_Jobs_
1. In the introduction to the Camp Fire interview, which town was Horizon called in to so he could help search the rubble?
2. Carry on with the introduction to the Camp Fire interview, starting after its final sentence.

_Document section_
[BEGIN]
Author Interview » California's Camp Fire [Royal Canterlot Library special interview] · 1:47am November 24th

Today's feature asks us to put the brakes on for just a minute.

With the arrival of Thanksgiving here in the U.S., we hit the downhill portion of the holiday season: a month of rushing around that will see us all careening out the other side smack dab into the new year. We often take holidays off to encourage our readers to catch up (with friends and families, and on features from our archives), but this year, instead we would like to bring the focus on people who could use some help — those who found themselves in the path of the Camp Fire, which recently swept through the foothills of northern California.

Horizon, who I'm guessing needs no introduction around here, works with a Search & Rescue unit in the Sierra Nevada mountains near the fire, and was called in to the town of Paradise to help comb through the rubble.  We've asked him to discuss his experiences, as well as ways to help those affected by the fire.  Read on for his photos and commentary.
[END]
_Pointing records for text and elements_
[BEGIN]
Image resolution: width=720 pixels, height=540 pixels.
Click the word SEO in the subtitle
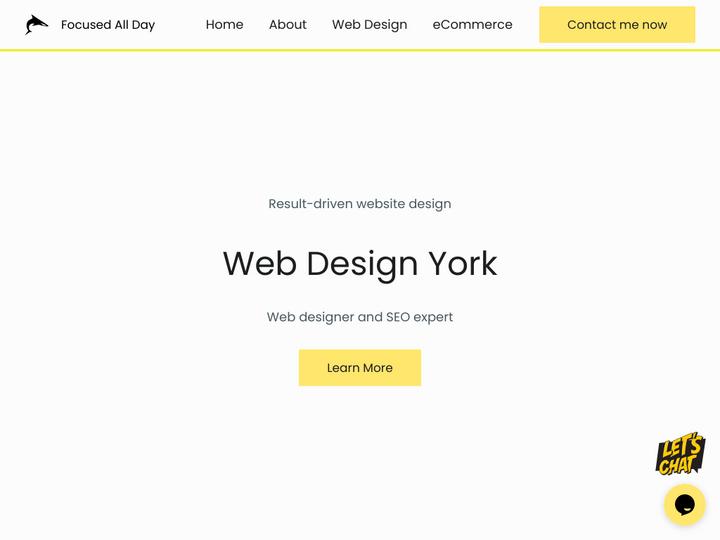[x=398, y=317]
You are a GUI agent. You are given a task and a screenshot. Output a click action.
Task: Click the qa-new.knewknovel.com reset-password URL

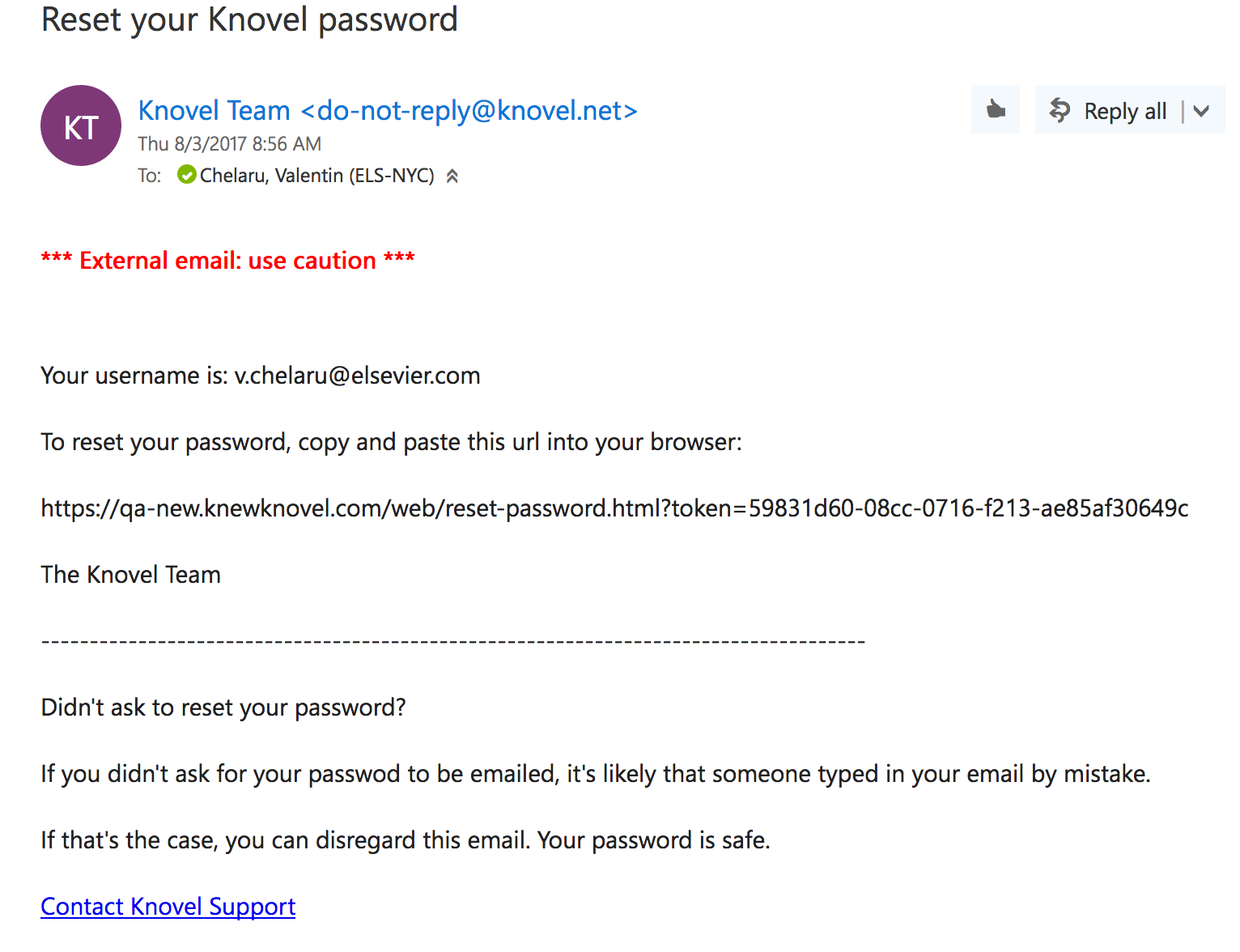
[END]
_Expected results_
1. Paradise.

2.
One of Horizon's teammates looks out at burned landscape near Paradise, CA.

Give us some background to bring readers up to speed on the destruction of the Camp Fire.

The first thing to know is: Since 2006, California has been in a drought for every year but one.  The state is a tinderbox full of dried and dying vegetation.  On top of that, our Mediterranean climate means that once spring warms up you don't see a single cloud for six months.  As such, the state has seen a series of increasingly destructive wildfires throughout recent fire seasons — 4 of the 5 largest fires in California history have started in the last five years.  (Third place happened in 2003.)

The Camp Fire, which started near Paradise, CA (about 50 miles from my house as the crow flies), barely makes the Top 20 list by size.  But it started on an unusually windy day near a town of 26,000 people.  It spread so fast that firefighters were neither able to keep it from the town, nor able to oversee an orderly evacuation.  So it almost immediately became the deadliest and most destructive fire in California history, as well as (I am told) the largest coordinated search response in California history.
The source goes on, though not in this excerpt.